▶ [Your task]:
Print, exactly as they appear in the listing below, the lines from the line with "Open the 新京报网" to the line with "Given: Uncheck the 跳过禁言 checkbox", with both end lines kept.
START Supplied data
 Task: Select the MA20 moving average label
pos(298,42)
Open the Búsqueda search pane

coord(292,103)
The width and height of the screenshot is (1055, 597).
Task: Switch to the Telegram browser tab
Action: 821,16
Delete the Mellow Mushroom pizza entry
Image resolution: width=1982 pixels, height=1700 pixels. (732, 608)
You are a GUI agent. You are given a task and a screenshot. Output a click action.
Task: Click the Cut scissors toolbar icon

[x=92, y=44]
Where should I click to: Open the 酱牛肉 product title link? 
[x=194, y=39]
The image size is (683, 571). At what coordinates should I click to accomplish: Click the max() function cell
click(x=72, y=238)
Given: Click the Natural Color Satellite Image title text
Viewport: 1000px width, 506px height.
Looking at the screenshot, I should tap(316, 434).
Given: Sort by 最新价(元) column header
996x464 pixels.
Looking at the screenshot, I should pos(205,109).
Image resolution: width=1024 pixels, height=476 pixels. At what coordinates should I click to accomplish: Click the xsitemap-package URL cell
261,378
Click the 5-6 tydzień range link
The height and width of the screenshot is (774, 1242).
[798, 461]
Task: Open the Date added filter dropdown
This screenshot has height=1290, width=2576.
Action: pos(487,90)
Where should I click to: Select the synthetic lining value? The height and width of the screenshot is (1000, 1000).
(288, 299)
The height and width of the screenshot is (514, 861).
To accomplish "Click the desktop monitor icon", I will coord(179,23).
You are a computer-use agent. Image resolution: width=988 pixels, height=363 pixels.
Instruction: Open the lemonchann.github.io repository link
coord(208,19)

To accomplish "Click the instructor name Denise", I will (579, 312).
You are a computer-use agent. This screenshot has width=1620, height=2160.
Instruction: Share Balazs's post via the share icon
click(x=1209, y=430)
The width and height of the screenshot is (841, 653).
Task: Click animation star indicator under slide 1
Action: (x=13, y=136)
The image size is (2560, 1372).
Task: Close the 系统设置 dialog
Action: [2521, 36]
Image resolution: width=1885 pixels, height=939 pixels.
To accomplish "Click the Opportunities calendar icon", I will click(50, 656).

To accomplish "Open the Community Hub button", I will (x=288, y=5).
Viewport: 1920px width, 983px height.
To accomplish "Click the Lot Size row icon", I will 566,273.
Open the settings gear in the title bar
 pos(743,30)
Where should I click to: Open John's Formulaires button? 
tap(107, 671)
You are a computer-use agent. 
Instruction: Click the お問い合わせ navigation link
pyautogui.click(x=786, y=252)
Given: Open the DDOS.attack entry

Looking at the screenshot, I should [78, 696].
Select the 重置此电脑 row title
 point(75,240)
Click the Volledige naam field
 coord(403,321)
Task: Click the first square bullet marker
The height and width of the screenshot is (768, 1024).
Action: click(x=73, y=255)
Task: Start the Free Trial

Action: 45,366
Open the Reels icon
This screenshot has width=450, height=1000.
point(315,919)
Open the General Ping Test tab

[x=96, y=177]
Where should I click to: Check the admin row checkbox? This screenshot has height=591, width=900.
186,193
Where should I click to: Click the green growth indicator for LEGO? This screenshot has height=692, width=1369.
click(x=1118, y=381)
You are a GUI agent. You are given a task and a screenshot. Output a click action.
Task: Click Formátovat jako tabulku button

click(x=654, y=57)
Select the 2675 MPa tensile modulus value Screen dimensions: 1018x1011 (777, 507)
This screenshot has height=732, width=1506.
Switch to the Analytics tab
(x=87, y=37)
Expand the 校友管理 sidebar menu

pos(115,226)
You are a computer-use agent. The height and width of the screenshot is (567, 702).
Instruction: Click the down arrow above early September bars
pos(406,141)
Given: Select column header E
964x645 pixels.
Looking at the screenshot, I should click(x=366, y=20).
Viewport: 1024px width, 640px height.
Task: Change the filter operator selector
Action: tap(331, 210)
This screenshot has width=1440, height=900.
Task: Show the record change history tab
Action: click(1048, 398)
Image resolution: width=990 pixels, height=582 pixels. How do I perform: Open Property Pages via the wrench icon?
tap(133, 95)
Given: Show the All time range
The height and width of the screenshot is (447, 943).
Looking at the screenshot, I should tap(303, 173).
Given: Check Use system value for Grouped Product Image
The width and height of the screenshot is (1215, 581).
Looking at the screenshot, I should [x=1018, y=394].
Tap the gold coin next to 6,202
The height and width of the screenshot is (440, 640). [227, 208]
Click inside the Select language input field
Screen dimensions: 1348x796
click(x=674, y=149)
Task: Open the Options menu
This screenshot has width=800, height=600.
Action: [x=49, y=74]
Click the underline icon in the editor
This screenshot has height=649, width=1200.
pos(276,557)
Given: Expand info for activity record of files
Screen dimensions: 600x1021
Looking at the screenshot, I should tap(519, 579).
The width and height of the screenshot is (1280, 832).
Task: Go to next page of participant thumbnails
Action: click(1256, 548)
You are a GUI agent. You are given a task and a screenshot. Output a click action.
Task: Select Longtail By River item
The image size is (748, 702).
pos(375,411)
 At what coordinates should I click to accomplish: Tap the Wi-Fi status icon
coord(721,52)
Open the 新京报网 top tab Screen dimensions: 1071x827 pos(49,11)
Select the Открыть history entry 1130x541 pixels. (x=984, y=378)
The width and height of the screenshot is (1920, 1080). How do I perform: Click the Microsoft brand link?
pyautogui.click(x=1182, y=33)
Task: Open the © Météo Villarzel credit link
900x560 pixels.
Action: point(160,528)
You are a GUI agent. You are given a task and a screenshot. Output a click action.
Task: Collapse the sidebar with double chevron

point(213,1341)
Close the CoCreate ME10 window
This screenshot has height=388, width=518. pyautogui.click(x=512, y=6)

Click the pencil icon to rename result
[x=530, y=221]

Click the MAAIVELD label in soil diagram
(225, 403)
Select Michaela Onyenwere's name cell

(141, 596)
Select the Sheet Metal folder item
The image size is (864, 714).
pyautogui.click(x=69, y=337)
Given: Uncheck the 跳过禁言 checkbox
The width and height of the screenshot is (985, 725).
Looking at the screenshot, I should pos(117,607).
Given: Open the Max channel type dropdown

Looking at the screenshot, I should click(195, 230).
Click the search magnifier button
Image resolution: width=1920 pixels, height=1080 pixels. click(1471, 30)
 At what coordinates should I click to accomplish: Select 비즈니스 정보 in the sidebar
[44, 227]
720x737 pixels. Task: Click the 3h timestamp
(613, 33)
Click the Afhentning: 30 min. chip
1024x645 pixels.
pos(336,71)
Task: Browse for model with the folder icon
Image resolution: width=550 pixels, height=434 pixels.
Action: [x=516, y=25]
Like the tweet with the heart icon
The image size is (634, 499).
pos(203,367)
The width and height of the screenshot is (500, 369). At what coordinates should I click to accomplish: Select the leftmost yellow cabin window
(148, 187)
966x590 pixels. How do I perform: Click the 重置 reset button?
END Supplied data
▶ [Written answer]:
Open the 新京报网 top tab Screen dimensions: 1071x827 pos(49,11)
Select the Открыть history entry 1130x541 pixels. (x=984, y=378)
The width and height of the screenshot is (1920, 1080). How do I perform: Click the Microsoft brand link?
pyautogui.click(x=1182, y=33)
Task: Open the © Météo Villarzel credit link
900x560 pixels.
Action: point(160,528)
You are a GUI agent. You are given a task and a screenshot. Output a click action.
Task: Collapse the sidebar with double chevron

point(213,1341)
Close the CoCreate ME10 window
This screenshot has height=388, width=518. pyautogui.click(x=512, y=6)

Click the pencil icon to rename result
[x=530, y=221]

Click the MAAIVELD label in soil diagram
(225, 403)
Select Michaela Onyenwere's name cell

(141, 596)
Select the Sheet Metal folder item
The image size is (864, 714).
pyautogui.click(x=69, y=337)
Given: Uncheck the 跳过禁言 checkbox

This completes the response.